In an apparent defeat for television broadcasters and their supporters, the FCC has voted 5-0 to retire dual carriage of must-carry television stations effective this December.
The ruling means that cable operators will no longer have to deliver dual analog and digital feeds of must-carry signals to subscribers, as they have for the past (at least) three years. As a replacement strategy, the commission found that low-cost converter boxes would satisfy the obligation to bring must-carry stations to viewers. Exactly how these would be distributed is yet to be determined.
Some niche broadcasters had wanted the three-year rule extended, arguing that 30 million viewers would lose access to religious, ethnic and general interest programming if the rule is abolished.
As first reported by John Eggerton in Broadcasting & Cable online, the order had to be addressed by June 12, or the current viewability rule would have sunset and ended carriage immediately. Essentially, what the FCC did was to extend it for a six-month transition period.
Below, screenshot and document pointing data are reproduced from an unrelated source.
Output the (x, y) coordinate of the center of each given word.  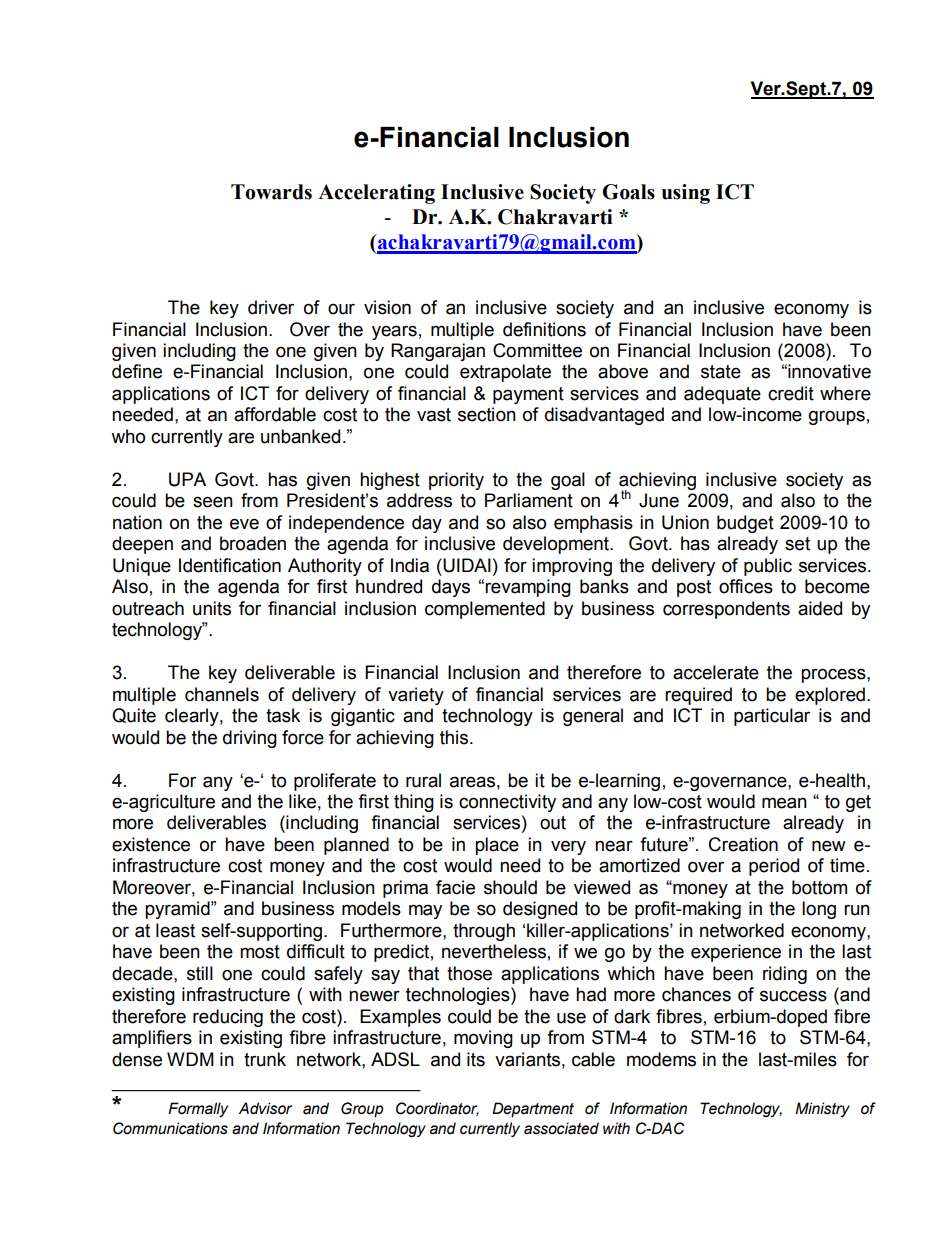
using (686, 194)
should (510, 887)
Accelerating (376, 194)
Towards (271, 192)
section (487, 414)
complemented (485, 610)
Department (533, 1109)
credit (791, 393)
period (774, 867)
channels (222, 694)
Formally (198, 1109)
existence (151, 844)
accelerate (716, 672)
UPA (187, 479)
Broadcasters had pushed to extend the six-month transition period beyond December, but apparently lost support among the Commissioners.
FCC Commissioner Mignon Clyburn said her vote on the issue did not come easily.
“Cable providers have committed to this office that they will make the transition as painless as possible and that if needed, set-top boxes will be widely available, at an extremely low (if any) cost, easy to get, and easy to install. I will hold them to that commitment,” Clyburn said. “This step is the one of the biggest examples of a trust-based approach in quite some time, and yes, it comes with some anxiety.”
Clyburn had been under pressure not to end the rule from minority religious broadcasters, who protested at the commission.
As per B&C's Eggerton, Rep. Mike Quigley (D-Ill.) wrote to the commissioners before the vote asking them to renew the rule, or at least make the transition a year instead of six months. It was, he said, a firewall against limiting choices or raising costs for programming.